Anthem, which is changing its corporate name next month to Elevance Health, is not cutting its customer service staff. But the role of those workers and how their performance is measured have changed. The traditional metric of performance in call centers is “call-handle time,” and the less time per call, the better. Anthem now wants its customer service staff to resolve problems for callers with one call, whenever possible, rather than passing them to another department.

Many of its call center agents have received additional training to become what Anthem calls “care navigators.” Measurements of their performance now include issues resolved and consumer satisfaction surveys. By that broader set of measures, Mr. Ronanki said, the company’s contact agents are 30 percent to 40 percent more productive. Adding skills and redesigning work, he said, are as important as improving technology.

“Building the technical capability alone is just the beginning,” Mr. Ronanki said.

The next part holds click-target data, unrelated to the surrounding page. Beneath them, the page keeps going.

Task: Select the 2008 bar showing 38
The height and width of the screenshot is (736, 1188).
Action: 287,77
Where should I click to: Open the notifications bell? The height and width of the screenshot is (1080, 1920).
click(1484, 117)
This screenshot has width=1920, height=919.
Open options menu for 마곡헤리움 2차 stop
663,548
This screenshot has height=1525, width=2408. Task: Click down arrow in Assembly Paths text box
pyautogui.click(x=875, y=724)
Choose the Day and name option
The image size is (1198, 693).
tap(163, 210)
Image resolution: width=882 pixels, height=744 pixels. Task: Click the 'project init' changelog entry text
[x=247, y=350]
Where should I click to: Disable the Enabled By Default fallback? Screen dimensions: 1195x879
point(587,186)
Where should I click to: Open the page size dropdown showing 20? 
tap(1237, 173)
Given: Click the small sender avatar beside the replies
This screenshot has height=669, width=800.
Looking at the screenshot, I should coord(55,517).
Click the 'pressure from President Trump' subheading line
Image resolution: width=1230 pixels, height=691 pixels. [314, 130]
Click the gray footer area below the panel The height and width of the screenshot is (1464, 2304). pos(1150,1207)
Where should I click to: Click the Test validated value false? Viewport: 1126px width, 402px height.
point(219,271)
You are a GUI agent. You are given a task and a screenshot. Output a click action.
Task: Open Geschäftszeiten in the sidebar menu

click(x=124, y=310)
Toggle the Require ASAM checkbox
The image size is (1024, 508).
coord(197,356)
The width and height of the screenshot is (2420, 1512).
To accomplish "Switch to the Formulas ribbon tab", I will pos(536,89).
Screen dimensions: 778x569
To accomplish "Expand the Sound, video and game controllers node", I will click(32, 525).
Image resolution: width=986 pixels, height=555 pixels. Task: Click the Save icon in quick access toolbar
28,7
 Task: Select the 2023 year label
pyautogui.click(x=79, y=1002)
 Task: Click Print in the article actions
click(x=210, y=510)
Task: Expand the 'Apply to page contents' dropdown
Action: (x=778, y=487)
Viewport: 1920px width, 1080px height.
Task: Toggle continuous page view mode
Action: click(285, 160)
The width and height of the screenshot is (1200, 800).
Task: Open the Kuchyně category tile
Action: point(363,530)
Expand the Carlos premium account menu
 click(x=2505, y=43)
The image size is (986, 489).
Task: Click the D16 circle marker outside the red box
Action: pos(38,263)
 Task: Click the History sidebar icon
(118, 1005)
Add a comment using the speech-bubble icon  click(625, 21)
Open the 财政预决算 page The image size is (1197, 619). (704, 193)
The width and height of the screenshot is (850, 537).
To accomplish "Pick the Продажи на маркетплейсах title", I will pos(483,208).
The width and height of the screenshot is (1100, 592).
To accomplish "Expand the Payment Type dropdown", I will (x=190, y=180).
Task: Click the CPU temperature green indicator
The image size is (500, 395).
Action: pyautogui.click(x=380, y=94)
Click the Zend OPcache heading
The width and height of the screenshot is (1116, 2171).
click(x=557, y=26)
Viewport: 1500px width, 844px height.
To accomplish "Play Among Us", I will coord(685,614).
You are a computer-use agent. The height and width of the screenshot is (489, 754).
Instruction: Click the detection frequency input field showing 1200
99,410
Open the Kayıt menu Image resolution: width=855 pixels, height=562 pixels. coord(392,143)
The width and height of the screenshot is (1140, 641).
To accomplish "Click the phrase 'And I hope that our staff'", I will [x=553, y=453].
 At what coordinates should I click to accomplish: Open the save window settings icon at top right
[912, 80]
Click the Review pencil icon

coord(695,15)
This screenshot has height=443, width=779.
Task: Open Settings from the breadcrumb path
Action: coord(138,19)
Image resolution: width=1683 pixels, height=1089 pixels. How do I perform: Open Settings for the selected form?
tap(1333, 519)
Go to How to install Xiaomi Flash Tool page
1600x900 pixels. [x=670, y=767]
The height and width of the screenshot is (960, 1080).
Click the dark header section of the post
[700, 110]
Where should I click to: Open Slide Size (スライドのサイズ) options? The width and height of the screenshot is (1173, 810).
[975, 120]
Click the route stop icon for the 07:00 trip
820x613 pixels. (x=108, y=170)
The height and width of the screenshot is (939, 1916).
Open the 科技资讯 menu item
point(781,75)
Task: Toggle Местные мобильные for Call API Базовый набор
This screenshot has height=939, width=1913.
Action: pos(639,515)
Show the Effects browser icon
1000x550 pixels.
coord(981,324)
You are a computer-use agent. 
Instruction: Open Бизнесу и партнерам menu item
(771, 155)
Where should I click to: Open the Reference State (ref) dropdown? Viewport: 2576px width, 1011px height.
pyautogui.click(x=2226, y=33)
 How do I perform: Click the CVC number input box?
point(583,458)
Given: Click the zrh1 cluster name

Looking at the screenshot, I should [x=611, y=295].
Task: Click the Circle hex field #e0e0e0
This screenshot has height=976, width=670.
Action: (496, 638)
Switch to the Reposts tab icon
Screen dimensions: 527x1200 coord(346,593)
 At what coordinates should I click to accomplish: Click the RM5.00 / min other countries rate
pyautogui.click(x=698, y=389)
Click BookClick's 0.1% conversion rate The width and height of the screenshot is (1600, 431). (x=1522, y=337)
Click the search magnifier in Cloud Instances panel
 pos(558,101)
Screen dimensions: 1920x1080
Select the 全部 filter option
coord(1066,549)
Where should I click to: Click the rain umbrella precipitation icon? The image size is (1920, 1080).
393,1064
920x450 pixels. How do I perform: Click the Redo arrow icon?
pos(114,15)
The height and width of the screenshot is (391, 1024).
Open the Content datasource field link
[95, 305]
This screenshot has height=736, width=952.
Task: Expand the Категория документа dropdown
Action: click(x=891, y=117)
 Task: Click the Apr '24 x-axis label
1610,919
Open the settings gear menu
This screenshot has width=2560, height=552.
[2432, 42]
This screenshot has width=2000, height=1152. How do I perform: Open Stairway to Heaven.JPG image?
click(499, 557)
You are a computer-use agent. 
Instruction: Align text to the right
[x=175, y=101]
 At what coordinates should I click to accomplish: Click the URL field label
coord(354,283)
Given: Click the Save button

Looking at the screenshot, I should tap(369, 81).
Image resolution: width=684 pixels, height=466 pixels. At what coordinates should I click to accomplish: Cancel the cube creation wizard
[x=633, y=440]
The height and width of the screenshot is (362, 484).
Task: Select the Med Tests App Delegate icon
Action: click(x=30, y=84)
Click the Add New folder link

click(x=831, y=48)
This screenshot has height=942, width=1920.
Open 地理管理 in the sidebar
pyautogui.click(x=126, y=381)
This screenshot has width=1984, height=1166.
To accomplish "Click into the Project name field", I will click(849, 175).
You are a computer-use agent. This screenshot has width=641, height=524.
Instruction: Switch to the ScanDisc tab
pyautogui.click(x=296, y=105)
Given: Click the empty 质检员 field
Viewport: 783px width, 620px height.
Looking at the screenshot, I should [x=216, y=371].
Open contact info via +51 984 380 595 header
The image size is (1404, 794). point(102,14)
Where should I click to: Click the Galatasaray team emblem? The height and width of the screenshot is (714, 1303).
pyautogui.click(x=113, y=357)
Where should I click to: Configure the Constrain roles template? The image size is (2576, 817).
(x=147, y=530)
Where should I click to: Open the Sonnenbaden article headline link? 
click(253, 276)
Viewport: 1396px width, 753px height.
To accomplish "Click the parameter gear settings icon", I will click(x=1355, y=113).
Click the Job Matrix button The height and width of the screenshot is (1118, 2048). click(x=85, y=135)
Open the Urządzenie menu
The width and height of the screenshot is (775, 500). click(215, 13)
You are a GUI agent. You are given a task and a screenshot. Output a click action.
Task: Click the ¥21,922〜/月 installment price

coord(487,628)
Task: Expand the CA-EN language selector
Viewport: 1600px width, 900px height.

It takes time for new technologies to spread and for people to figure how to best use them. For example, the electric motor, which was introduced in the 1880s, did not generate discernible productivity gains until the 1920s, when the mass-production assembly line reorganized work around the technology.

The personal computer revolution took off in the 1980s. But it was not until the second half of the 1990s that economic productivity really surged, as those machines became cheaper, more powerful and connected to the internet.

The 1990s revival was helped by a leap in technology investment by companies and by venture capitalists, especially in internet and web start-ups. Similarly, in the past decade software spending in the United States has more than doubled to $385 billion, as companies invest to digitize their operations, the research firm IDC reported.